E.g. you can add these to top of gpt_langchain.py
import magic
from unstructured.partition.pdf import partition_pdf
Let me know if that helps, and I can move some imports outside local scopes.
I tried with an older version of unstructured, but doesn't work. Same when trying to change some imports in the code.
Thanks to your response I decided to review certain libraries, especially the magic.
The error Windows fatal exception: access violation, apparently happen in the file: C:\ProgramData\miniconda3\envs\h2ogpt\Lib\site-packages\magic\loader.py
def _lib_candidates():
yield find_library('magic')
#print("sys.platform: ", sys.platform)
if sys.platform == "darwin":
paths = [
'/opt/local/lib',
'/usr/local/lib',
'/opt/homebrew/lib',
] + glob.glob('/usr/local/Cellar/libmagic/*/lib')
for i in paths:
yield os.path.join(i, 'libmagic.dylib')
elif sys.platform in ("win32", "cygwin"):
#prefixes = ['msys-magic-1', 'libmagic', 'magic1', 'cygmagic-1', 'libmagic-1']
prefixes = ['libmagic']
for i in prefixes:
# find_library searches in %PATH% but not the current directory,
# so look for both
yield './%s.dll' % (i,)
yield find_library(i)
The code was trying to get into these dll files, but they did not exist in the folder. What I did was move the file located at: C:\ProgramData\miniconda3\envs\h2ogpt\Lib\site-packages\magic\libmagic\libmagic.dll
to C:\ProgramData\miniconda3\envs\h2ogpt\Library\usr\bin
and commented the list of files that could not be found.
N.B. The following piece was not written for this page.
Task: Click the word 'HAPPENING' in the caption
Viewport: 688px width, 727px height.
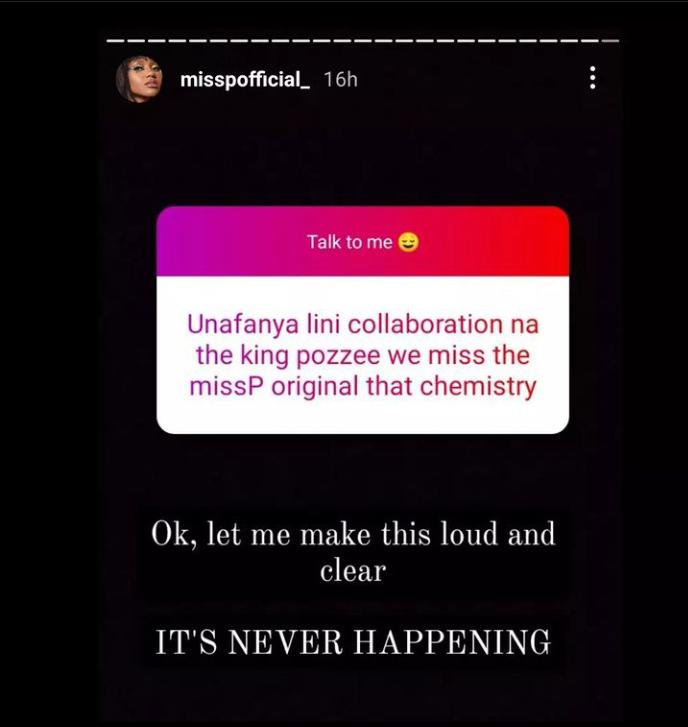Action: click(452, 642)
I don't know if it's the best solution, but it's the only one that has helped me.
Interesting, thanks. I'll see if I can understand.
I am working on an EC2 instance (g4dn.xlarge)
The installation is going well. It works perfectly if I upload any other type of file (txt, csv, xml...), but when I try to upload a PDF file I get the error and the application stops.